- [Your goal]:
I need each line of the entries below that includes the string "sidebar".

- [Given information]:
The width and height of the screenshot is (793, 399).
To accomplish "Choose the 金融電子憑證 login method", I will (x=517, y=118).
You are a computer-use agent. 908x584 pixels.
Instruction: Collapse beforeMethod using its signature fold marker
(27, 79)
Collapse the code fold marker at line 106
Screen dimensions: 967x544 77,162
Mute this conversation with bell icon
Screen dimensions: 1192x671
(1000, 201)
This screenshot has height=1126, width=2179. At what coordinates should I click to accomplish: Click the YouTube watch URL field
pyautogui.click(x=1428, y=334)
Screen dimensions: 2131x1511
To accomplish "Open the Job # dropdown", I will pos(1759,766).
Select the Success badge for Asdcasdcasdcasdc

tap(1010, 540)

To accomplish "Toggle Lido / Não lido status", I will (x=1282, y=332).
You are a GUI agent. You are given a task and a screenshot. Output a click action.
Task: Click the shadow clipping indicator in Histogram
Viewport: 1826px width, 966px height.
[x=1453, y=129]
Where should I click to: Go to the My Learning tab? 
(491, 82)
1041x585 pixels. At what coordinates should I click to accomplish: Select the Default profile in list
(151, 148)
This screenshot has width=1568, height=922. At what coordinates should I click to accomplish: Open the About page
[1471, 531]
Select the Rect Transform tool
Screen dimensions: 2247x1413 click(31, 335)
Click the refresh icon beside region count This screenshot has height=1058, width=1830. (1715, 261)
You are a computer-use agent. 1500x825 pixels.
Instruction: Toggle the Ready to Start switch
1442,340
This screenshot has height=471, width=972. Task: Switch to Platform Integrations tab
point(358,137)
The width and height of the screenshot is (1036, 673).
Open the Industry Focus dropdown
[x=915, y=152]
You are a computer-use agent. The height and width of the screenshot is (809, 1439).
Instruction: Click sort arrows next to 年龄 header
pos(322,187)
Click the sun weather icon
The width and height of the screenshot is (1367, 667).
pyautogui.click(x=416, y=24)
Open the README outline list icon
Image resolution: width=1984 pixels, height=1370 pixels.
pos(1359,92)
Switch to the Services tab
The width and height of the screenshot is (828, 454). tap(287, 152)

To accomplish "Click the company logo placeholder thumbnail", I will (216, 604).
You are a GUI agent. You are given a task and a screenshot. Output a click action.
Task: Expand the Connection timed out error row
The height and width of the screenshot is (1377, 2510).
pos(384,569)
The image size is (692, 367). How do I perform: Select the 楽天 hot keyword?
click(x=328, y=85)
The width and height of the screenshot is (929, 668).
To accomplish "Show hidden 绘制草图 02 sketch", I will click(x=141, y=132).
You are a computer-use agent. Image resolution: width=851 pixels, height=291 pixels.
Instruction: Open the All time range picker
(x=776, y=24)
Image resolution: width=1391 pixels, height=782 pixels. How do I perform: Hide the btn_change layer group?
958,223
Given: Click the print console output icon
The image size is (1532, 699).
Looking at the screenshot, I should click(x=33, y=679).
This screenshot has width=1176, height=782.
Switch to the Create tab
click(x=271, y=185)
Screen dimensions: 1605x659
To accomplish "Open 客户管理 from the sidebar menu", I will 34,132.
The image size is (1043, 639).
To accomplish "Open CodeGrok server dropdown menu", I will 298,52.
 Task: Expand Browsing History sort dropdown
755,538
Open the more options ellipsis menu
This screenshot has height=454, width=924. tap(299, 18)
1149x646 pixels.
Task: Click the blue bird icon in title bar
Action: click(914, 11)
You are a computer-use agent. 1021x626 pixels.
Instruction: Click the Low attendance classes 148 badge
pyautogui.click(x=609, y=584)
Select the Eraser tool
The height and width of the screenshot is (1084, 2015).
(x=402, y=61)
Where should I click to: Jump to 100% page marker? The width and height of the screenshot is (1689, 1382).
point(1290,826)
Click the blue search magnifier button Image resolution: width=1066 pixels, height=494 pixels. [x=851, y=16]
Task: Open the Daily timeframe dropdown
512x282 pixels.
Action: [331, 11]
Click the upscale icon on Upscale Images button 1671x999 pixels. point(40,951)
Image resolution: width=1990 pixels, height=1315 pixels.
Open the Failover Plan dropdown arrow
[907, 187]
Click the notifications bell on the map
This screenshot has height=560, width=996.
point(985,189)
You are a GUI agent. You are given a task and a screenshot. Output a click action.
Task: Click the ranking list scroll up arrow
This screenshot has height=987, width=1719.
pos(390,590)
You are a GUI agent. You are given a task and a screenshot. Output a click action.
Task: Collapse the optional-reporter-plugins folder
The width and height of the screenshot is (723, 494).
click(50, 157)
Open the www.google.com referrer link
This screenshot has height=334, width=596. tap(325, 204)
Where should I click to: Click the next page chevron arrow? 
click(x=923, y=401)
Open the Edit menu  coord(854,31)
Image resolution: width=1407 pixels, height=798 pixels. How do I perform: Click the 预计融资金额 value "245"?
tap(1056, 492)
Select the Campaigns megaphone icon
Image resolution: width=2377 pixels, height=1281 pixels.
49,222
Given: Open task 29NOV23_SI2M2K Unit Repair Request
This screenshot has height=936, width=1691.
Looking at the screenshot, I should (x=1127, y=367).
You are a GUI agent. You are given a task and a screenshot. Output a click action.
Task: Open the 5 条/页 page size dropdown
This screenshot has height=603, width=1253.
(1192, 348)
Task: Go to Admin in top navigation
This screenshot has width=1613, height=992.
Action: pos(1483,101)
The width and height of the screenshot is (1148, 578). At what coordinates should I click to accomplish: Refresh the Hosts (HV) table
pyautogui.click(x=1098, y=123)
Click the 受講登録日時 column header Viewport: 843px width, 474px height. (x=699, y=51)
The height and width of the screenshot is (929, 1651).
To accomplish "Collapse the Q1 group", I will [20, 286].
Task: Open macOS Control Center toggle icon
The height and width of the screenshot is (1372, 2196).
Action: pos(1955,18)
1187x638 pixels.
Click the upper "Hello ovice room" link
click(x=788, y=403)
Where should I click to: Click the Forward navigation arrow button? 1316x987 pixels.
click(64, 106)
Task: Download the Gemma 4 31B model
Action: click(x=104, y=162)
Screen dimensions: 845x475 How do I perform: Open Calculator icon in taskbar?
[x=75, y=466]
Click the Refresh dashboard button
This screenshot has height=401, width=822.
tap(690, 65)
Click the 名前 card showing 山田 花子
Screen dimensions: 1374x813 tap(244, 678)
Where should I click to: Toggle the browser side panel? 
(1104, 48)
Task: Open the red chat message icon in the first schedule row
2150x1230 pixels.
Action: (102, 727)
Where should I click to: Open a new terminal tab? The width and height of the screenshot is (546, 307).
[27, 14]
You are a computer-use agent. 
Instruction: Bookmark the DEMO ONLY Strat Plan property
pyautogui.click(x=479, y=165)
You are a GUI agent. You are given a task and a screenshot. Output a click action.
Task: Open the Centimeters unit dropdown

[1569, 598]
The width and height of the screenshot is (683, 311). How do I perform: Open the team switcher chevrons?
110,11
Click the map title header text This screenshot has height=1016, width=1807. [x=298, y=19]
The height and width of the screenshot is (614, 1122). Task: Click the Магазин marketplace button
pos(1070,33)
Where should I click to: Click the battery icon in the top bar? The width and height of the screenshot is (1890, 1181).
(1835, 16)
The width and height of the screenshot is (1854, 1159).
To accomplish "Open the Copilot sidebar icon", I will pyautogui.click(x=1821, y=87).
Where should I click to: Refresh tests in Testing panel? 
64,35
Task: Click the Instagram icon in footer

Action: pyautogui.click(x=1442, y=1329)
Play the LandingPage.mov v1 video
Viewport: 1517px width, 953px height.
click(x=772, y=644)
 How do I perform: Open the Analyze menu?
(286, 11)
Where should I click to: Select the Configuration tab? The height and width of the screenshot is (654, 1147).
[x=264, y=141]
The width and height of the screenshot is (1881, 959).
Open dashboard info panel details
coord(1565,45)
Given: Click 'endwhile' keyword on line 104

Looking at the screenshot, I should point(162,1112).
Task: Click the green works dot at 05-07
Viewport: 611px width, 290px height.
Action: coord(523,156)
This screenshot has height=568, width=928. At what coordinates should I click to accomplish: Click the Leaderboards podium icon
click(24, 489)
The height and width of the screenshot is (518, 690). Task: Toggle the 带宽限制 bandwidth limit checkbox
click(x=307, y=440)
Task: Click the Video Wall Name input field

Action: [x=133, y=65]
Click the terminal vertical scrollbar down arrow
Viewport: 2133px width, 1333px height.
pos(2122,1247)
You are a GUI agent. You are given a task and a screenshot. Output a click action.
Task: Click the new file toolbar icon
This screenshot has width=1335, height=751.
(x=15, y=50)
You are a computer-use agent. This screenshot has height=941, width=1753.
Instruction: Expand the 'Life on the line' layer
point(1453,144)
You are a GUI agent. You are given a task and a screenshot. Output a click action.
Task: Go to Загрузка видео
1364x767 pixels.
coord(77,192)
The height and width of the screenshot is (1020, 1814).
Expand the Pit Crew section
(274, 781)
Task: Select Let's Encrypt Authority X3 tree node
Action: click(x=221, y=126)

- [Answer section]:
To accomplish "Open 客户管理 from the sidebar menu", I will 34,132.
To accomplish "Open the Copilot sidebar icon", I will pyautogui.click(x=1821, y=87).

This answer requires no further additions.